## SET TASKS
**A)** Answer these from the Gamehendge passage, one per line:
(i) What did this show mark for "TMWSIY"?
(ii) Who was Colonel Forbin with on the morning walk when the door first appeared to him?
(iii) What is the intended effect of the visuals?
**B)** List every proper name in the Gamehendge passage, each only once.

## EXTRACT TO READ
═══
This show marked the first live performance of "TMWSIY" in the context which it was composed for.[1] As the song progresses, we are greeted to the formation of the Rhombus and Colonel Forbin taking the steps through the door that has been haunting him ever since it first appeared to him one day on a morning walk with McGrupp. The intended effect of these visuals is to show that the audience is actively entering Gamehendge alongside Forbin; establishing that the audience will be part of the show throughout. This is a significant departure from every previous narration involving Forbin, where the audience can only watch the wheel of fate turn.
═══
## DATASET SECTION
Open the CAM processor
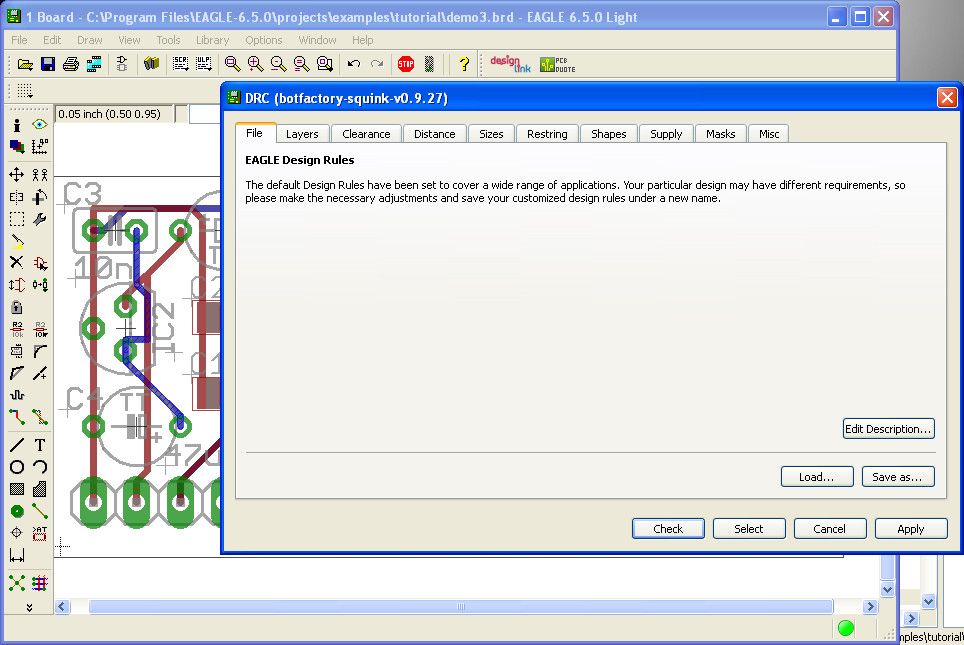 pos(93,63)
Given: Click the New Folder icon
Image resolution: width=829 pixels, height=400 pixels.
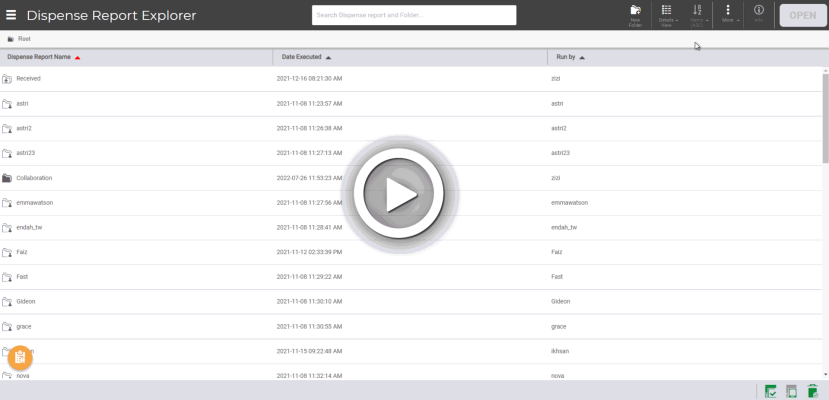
═══
## EXPECTED RESPONSES
**A)**
(i) The first live performance of "TMWSIY" in the context it was composed for.
(ii) McGrupp.
(iii) To show that the audience is actively entering Gamehendge alongside Forbin, establishing that the audience will be part of the show throughout.

**B)**
TMWSIY
Rhombus
Colonel Forbin
McGrupp
Gamehendge